The researchers examined data from 2000 to 2017 on more than 92,000 U.S. families with one or more children under 18 and one or more adult parents or guardians.
Families with out-of-pocket health care costs above a set percentage of their annual income (for example, 3.5% of incomes below $20,000, or 8.4% of those at $75,000) were said to have high financial burdens. Those whose out-of-pocket costs exceeded 10% of their annual income were classified as having extreme financial burdens.
Before 2014 implementation of health insurance marketplaces and Medicaid expansion under the Affordable Care Act, over 35% of the lowest-income families had burdensome out-of-pocket costs. This fell to just under 24% after the measures took effect, the study found.
The proportion of families facing burdensome costs fell from about 25% to 17% among low-income families, and from 6% to 4.6% among middle-income families. Among high-income families, it remained relatively stable, falling from 1.1% to 0.9%, according to the study published Sept. 28 in JAMA Pediatrics.
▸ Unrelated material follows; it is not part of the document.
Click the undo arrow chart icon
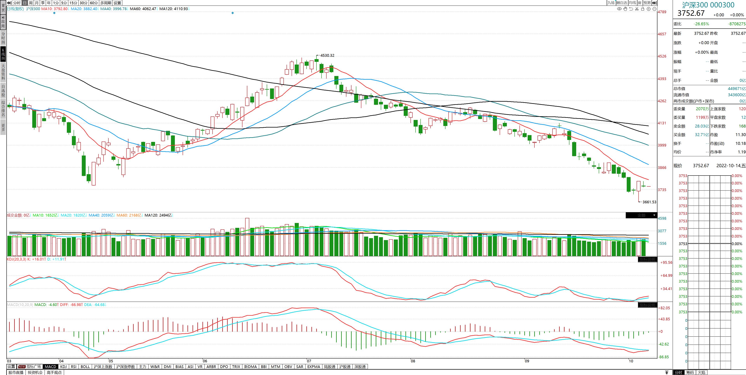The width and height of the screenshot is (746, 375). point(631,9)
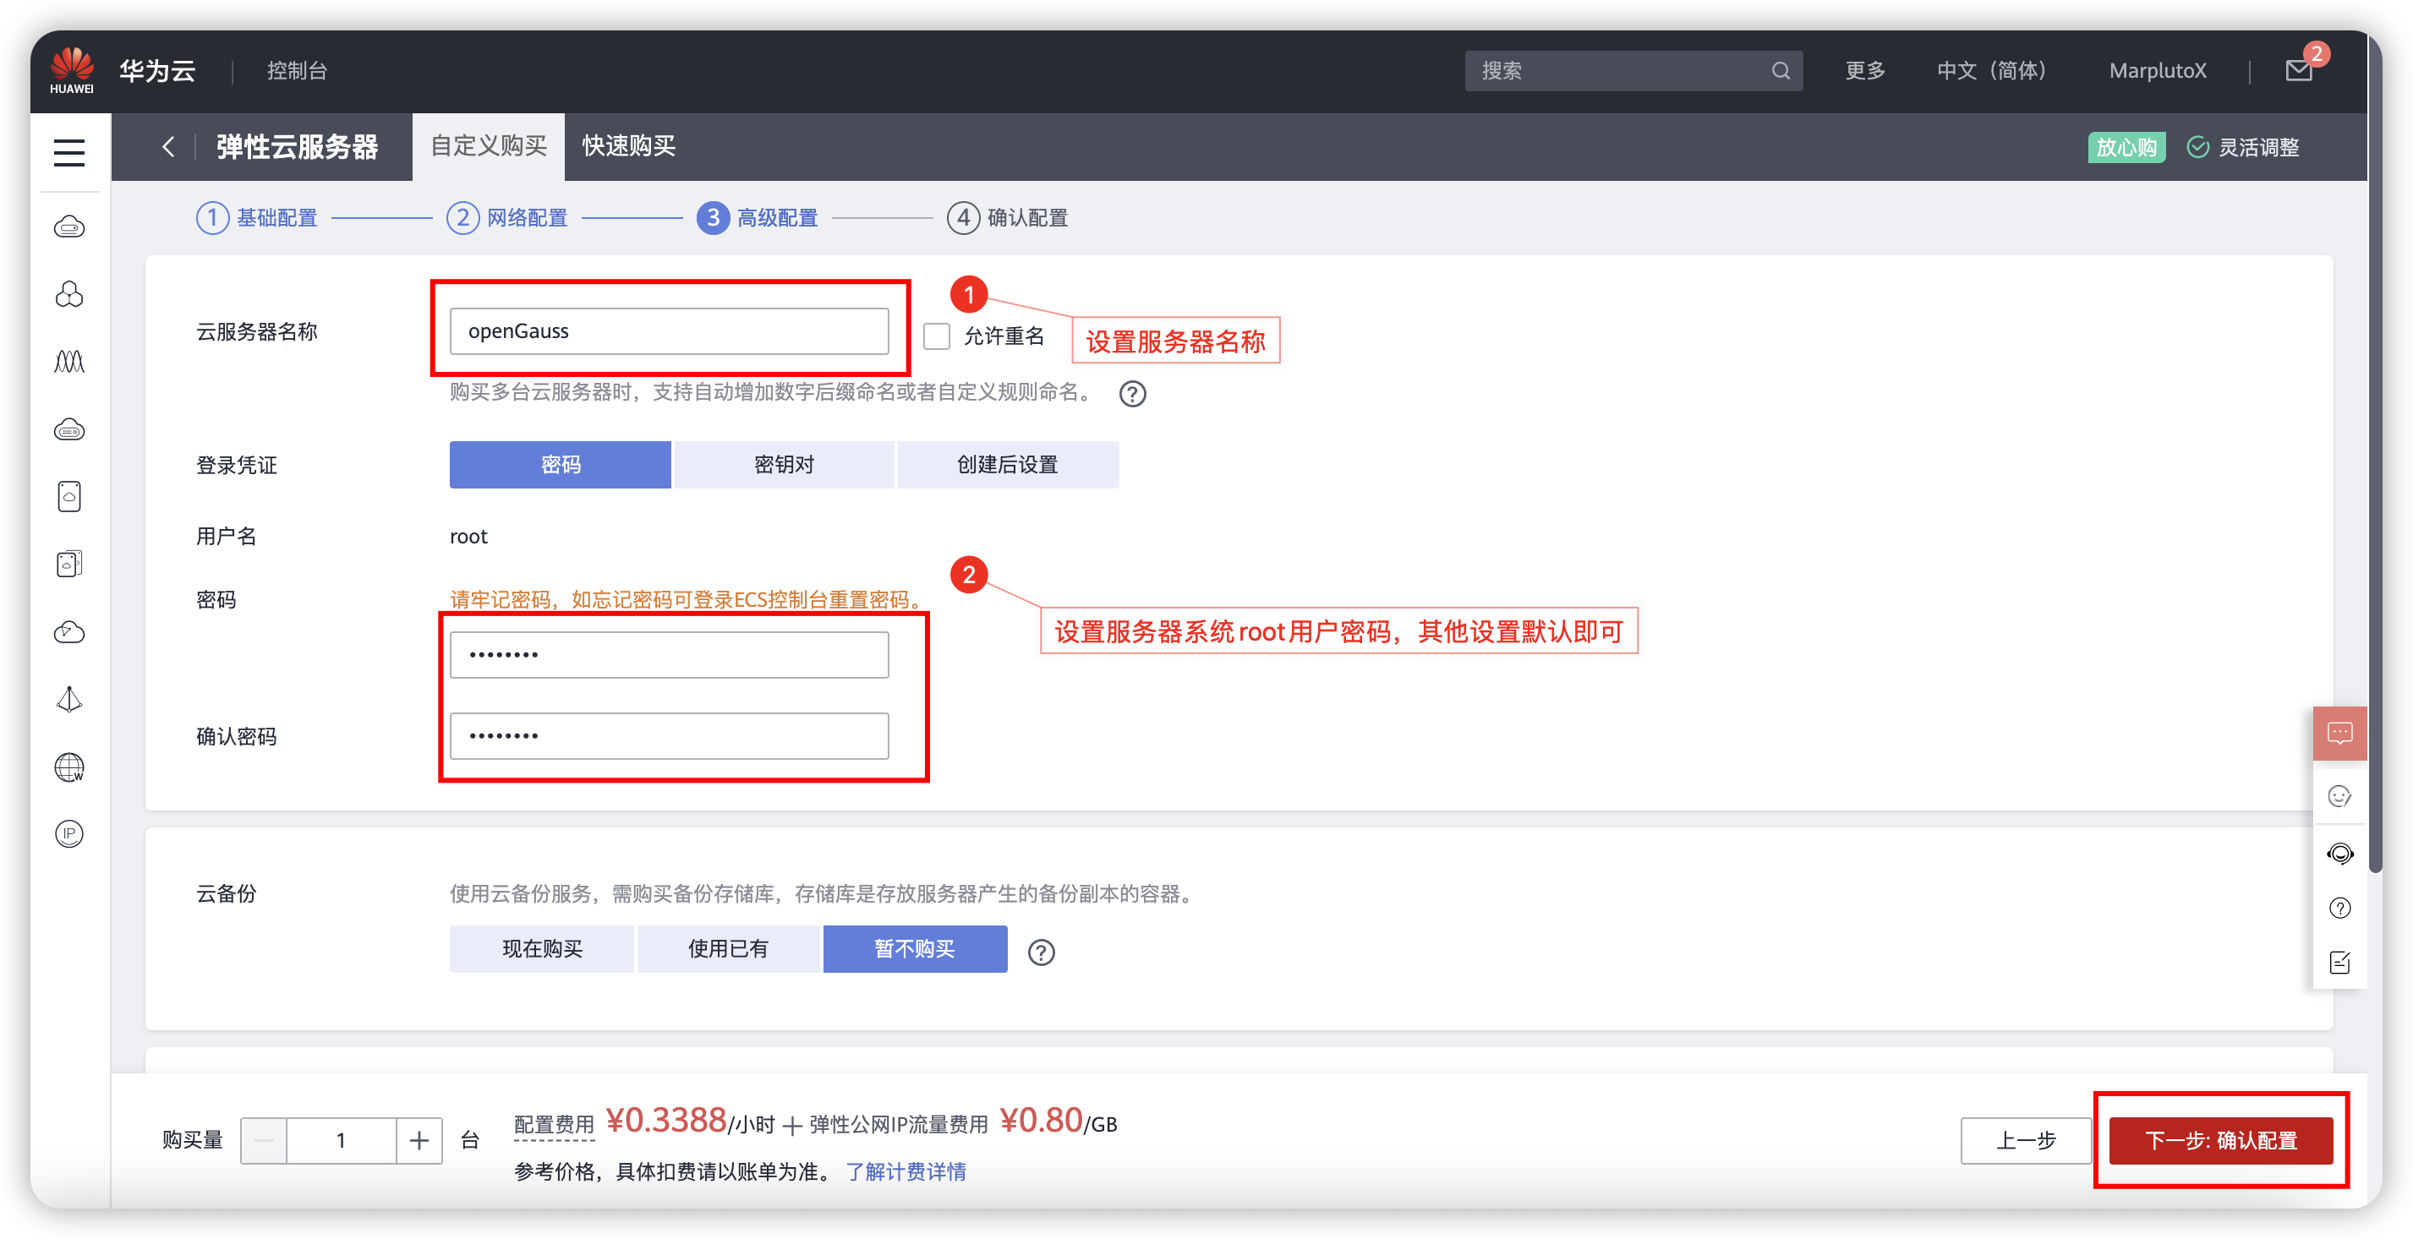The image size is (2413, 1239).
Task: Click the help icon next to 暂不购买
Action: [x=1041, y=951]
The study's lead author was Lauren Wisk, an assistant professor at the University of California, Los Angeles School of Medicine.
The findings show that the ACA significantly improved access to coverage and was associated with a large reduction in financial burdens for families with children, the study authors said in a university news release.
But, Wisk's team added, low- and middle-income families still face substantial burdens and require more help to ease them.